Abstract- Detection and Processing of Hate Speech through Methods of Computational Criminology

The growing threat of hate speech on social media has a significant impact on liberal societies requiring a governmental response. Germany introduced the Network Enforcement Act (NetzDG) in 2017 which obligates social media platforms to remove hate speech within 24 hours. With the initiatives such as “Verfolgen statt nur Löschen” (Prosecution instead of Deletion only) it has soon become clear that deleting hate speech is not sufficient. The recent changes on NetzDG also requires companies to report hate speech cases. However, once the law comes into force, the number of reported hate speech cases will significantly increase and will make manual processing particularly challenging.
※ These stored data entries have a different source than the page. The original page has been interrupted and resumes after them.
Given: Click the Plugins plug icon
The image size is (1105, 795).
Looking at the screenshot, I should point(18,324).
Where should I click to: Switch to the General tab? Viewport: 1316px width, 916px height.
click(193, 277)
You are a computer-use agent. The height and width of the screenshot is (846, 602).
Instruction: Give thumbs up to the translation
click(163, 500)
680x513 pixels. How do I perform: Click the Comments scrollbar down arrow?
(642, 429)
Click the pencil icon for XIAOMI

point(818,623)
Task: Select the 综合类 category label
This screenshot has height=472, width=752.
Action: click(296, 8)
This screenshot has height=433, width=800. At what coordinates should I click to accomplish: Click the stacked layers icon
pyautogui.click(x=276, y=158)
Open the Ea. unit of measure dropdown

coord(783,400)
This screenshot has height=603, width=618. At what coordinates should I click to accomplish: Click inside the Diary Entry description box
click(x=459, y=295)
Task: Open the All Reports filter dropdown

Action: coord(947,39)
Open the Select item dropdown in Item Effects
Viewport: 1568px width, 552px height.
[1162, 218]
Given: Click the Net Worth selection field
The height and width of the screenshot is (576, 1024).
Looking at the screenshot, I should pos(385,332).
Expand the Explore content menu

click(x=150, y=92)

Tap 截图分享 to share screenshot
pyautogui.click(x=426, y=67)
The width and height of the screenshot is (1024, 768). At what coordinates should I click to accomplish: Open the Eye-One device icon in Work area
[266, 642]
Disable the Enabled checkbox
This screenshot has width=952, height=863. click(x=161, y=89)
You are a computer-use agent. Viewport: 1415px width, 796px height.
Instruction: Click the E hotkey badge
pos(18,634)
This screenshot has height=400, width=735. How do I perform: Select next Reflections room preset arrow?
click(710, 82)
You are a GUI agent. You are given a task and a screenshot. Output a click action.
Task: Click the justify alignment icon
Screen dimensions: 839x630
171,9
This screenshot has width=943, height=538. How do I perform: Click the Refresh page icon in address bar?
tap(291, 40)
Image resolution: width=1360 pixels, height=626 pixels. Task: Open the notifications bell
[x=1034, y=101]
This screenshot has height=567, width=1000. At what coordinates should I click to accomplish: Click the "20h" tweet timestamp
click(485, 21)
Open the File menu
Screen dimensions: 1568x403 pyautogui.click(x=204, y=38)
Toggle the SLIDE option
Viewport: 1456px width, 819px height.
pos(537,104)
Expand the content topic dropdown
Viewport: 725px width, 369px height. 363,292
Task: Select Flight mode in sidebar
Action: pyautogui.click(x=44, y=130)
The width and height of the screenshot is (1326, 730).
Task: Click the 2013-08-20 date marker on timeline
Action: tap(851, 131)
This research proposes a machine learning text classification model to process unstructured textual data on social media. The automated identification and classification of hate speech as well as automated ranking and prioritising of comments can significantly reduce the manual labour. Despite the benefits, automated hate speech detection generates ethical challenges. First, it can lead to automatisation bias, in particular overreliance on the generated results and reduction of human control. Second, over-blocking undermines freedom of expression. Automatisation can serve as a gatekeeping mechanism and a tool to silence voices. This study contributes to research by taking an interdisciplinary approach to hate speech through the lens of computer science and criminology.